However, UHV DC electricity in tunnels could be financially attractive and safe if you can cool the tunnels properly (no superconducting cryo)
AC transformers are so much cheaper than DC converter stations that I don’t think this will ever be true. At the distances HVDC has a distinct advantage at, you wouldn’t be building tunnels. HVDC is mostly useful for grid ties between unsynchronized grids.
Best I found was a page talking about vertical boreholes on Old Kent Road (opposite Commercial Way which is just inside Southwark) but nothing about a substation there on any page.
[0] Estimating off the National Grid map, it's roughly vertically centred between Lewisham and Greenwich DLR stations - absolutely not in Southwark!
[1] I feel like I'm going mad - the number of pages I found whilst trying to find the exact location that said the same thing under the same map is honestly discombobulating.
But yeah, that's the place on OKR I mentioned - just inside the Southwark boundary, not really New Cross.
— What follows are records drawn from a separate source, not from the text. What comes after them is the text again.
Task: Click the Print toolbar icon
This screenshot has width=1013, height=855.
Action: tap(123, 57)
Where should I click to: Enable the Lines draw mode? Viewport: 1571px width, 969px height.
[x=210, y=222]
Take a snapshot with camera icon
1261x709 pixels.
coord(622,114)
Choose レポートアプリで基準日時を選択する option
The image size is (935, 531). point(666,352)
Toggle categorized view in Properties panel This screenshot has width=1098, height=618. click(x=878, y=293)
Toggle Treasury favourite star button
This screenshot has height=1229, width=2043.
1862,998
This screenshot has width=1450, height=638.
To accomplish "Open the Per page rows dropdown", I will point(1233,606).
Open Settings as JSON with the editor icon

Nowhere near the dot that nationalgrid have on their map either.
The cost of oil insulated cables that can do 132kv is about £900 a meter. Whilst there are HV cables that exist on the outskirts of london, they are much rarer in zones 1-3.
I assume that the cost of pylons with raw cables is much much cheaper. The problem is planning permissions, physical clearance. planning permission and now one wants to live near HV cables (that they know of. There are a bunch of 33kv cables buried outside posh people's houses in zone 5, and a bunch in canals.)
That means the path through the air to some conducting materials needs a certain distance, and that even when wet or iced over or whatever can happen up there.
Here’s some high-voltage cable spec sheets that show a cross-section of the assembly for voltages above 69kV: https://www.southwire.com/wire-cable/high-voltage-undergroun...
The conveyor belt to remove the debris, the machinery to place the concrete segments to form the wall.
I guess it could be shrunk, but there wouldn’t be space for people to get through
Mention is made of the North London tunnel, but in preparing for the 2012 Stratford Olympics pylons there were replaced by an Underground tunnel too, and there was a lead time of 7 years from the Stratford winning.
I would imagine trench and bury or mole-digging to be a much cheaper way to install it?
Not having an accessible way to the cable is somethibg you don't want if you don't know exaclty where and what is broken (because you can't see it).
Generally you do know where things are broken - there are tools to identify the exact location of both broken conductors and broken insulation by reflecting high frequency signals down the cable.